*** RECORDS FOR THIS TASK ***

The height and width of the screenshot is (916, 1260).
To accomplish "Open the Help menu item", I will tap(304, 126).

*** End of RECORDS FOR THIS TASK ***
*** RECORDS FOR THIS TASK ***

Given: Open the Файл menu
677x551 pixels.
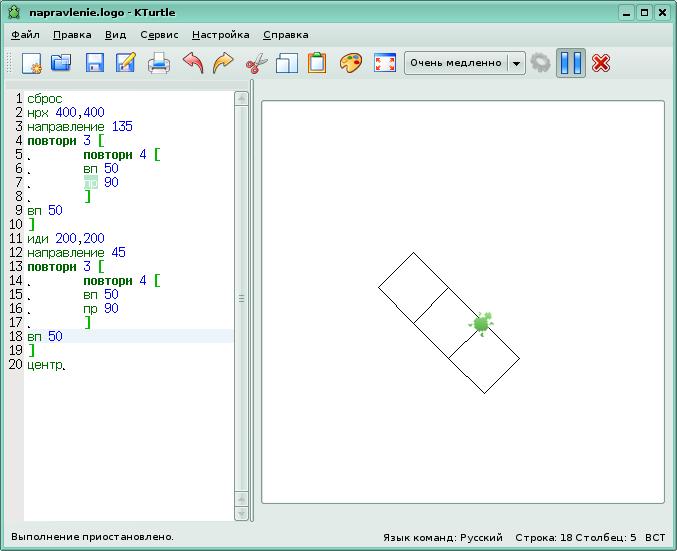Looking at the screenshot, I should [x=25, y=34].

*** End of RECORDS FOR THIS TASK ***
*** RECORDS FOR THIS TASK ***

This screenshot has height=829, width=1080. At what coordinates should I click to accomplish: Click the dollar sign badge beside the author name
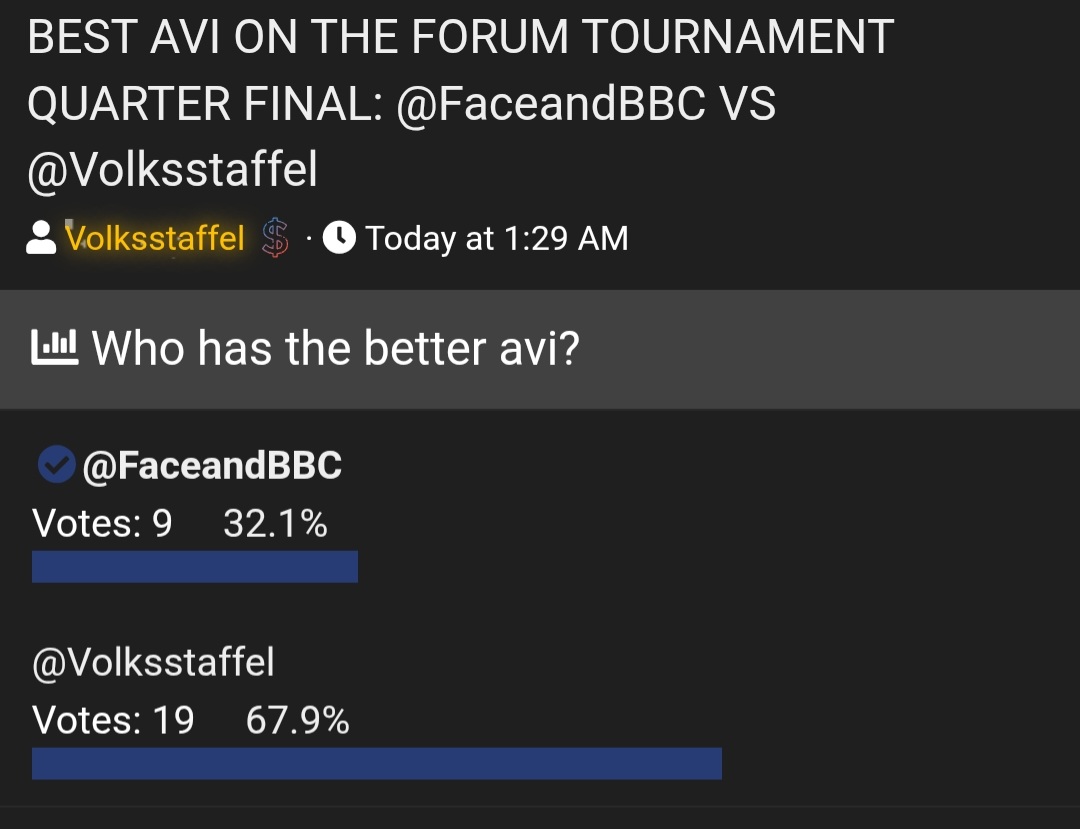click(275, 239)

*** End of RECORDS FOR THIS TASK ***

TRY IT ▸ List all lines from the entries that include the word "menu".

YOUR SOLUTION ▸
To accomplish "Open the Help menu item", I will tap(304, 126).
Given: Open the Файл menu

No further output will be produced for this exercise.